The public stream model has three event phases:
RunStartedEventannounces the command and selected-file count.FileResultEventorProbeFileResultEventcarries the public DTO for one processed file.RunCompletedEventcarries final summary, error, write, skip, and diagnostic aggregates.
The stream events intentionally do not expose internal ProcessingContext or ProcessingResult
objects. File-result events carry the same public DTOs used by the batch APIs, and run-completed
events carry the same public summary, error, skip, write, and diagnostic aggregate semantics. This
keeps the streaming surface aligned with the existing public compatibility policy while allowing
internal execution, presentation, machine-readable output, CLI orchestration, public stream APIs,
and batch collectors to share the same durable-result event model without changing the documented
API contracts.
The streaming APIs preserve deterministic event ordering: one RunStartedEvent, then zero or more
file-result events in the same order as the corresponding batch result view, then one
RunCompletedEvent. Report-scope filtering for stream_check() and stream_strip() matches the
corresponding batch API call, so filtered-out files are reflected in the final skipped count
rather than emitted as file-result events.

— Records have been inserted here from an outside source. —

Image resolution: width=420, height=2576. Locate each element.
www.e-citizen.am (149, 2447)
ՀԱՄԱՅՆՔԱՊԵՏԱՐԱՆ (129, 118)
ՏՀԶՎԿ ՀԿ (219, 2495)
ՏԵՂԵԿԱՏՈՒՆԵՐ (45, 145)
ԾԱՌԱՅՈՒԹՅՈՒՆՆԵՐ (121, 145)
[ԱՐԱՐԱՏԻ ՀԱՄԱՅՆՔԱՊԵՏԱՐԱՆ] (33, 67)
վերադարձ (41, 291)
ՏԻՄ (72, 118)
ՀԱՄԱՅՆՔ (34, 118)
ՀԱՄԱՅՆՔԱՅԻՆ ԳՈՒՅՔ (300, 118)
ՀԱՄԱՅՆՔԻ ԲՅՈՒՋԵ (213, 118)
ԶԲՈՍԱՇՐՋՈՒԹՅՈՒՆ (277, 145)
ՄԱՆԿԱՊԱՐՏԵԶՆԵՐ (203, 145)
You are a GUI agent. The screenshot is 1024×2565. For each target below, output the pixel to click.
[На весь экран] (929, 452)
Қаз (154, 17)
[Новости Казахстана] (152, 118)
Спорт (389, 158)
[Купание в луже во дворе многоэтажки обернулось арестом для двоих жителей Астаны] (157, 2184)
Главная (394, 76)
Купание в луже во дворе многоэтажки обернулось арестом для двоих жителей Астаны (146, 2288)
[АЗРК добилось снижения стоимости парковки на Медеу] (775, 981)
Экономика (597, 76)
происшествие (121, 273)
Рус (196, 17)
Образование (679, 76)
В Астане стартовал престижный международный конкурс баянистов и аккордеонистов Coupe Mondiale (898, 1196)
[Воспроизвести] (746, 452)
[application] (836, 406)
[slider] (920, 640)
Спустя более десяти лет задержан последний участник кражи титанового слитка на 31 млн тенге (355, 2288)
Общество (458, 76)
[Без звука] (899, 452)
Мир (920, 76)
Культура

Internally, TopMark uses durable-result stream collectors and machine-/presentation-output stream adapters to keep batch APIs, machine-readable output, human TEXT/Markdown presentation, and CLI command orchestration aligned on the same ordering and result-ownership semantics. Those internal adapters are implementation details and do not expand the public compatibility surface. JSON output remains a complete-envelope compatibility format, but the documented envelope is reconstructed from ordered durable-result stream events before emission. This keeps JSON compatible with existing machine-readable output consumers while aligning its implementation with the same durable-result streaming core used by NDJSON, human presentation, public stream APIs, and batch collectors.
Configuration via mappings¶
Public API functions accept either a plain mapping (mirroring the TOML structure) or an immutable
FrozenConfig.
Internally, TopMark merges mapping input into mutable runtime configuration state and immediately
freeze()s it into an immutable runtime snapshot
before execution. This prevents accidental mutation and keeps results deterministic.
The mapping mirrors the layered TopMark configuration fragment plus TOML-source-local sections such
as [config] and [writer]. Source-local options such as [config].root and strict can also be
provided via the config key in the mapping, for example:
config = {
"config": {
"root": True,
"strict": False,
},
# ... other sections like "fields", "header", "policy", etc.
}
Note
[config].strict is a TOML-source-local strictness preference controlling staged
configuration-loading validation for the current TOML source.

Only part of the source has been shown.